*Data for this task*:
= Beginning of Section =

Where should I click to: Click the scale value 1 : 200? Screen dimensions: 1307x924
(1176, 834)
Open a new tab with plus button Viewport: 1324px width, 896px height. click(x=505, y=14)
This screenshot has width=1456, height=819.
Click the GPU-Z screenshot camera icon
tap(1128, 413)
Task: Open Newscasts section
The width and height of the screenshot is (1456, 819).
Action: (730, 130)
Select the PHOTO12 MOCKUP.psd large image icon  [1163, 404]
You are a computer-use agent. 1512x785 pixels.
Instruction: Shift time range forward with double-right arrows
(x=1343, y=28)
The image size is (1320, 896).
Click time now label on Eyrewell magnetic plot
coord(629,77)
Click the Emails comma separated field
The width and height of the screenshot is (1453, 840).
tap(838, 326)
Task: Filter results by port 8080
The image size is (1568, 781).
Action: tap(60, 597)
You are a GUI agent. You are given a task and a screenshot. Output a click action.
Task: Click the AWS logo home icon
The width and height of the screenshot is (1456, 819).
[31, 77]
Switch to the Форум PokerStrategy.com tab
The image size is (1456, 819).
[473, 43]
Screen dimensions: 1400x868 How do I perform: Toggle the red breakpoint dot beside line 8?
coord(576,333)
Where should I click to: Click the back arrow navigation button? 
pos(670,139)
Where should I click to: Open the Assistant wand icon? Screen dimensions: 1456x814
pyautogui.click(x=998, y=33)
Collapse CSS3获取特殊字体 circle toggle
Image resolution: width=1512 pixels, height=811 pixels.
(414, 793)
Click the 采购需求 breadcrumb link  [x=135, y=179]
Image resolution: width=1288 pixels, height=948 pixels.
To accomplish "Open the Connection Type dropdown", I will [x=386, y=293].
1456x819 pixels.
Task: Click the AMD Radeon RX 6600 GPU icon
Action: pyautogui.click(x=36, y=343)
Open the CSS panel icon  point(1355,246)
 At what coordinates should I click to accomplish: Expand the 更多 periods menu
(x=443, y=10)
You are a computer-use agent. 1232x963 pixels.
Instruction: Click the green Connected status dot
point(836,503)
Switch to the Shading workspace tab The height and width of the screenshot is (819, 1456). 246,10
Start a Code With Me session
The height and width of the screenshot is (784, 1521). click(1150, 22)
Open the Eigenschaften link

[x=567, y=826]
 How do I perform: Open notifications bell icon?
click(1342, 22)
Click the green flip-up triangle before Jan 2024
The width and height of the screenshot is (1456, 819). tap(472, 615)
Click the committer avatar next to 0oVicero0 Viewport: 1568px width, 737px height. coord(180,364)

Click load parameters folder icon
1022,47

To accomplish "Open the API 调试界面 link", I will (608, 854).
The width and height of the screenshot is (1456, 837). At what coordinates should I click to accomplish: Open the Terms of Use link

= End of Section =

*What needs to be done*:
With the line containing "At what coordinates should I click to accomplish: Expand" as the first, output each line through the final line of the entries above, exactly.

*Completed exercise*:
 At what coordinates should I click to accomplish: Expand the 更多 periods menu
(x=443, y=10)
You are a computer-use agent. 1232x963 pixels.
Instruction: Click the green Connected status dot
point(836,503)
Switch to the Shading workspace tab The height and width of the screenshot is (819, 1456). 246,10
Start a Code With Me session
The height and width of the screenshot is (784, 1521). click(1150, 22)
Open the Eigenschaften link

[x=567, y=826]
 How do I perform: Open notifications bell icon?
click(1342, 22)
Click the green flip-up triangle before Jan 2024
The width and height of the screenshot is (1456, 819). tap(472, 615)
Click the committer avatar next to 0oVicero0 Viewport: 1568px width, 737px height. coord(180,364)

Click load parameters folder icon
1022,47

To accomplish "Open the API 调试界面 link", I will (608, 854).
The width and height of the screenshot is (1456, 837). At what coordinates should I click to accomplish: Open the Terms of Use link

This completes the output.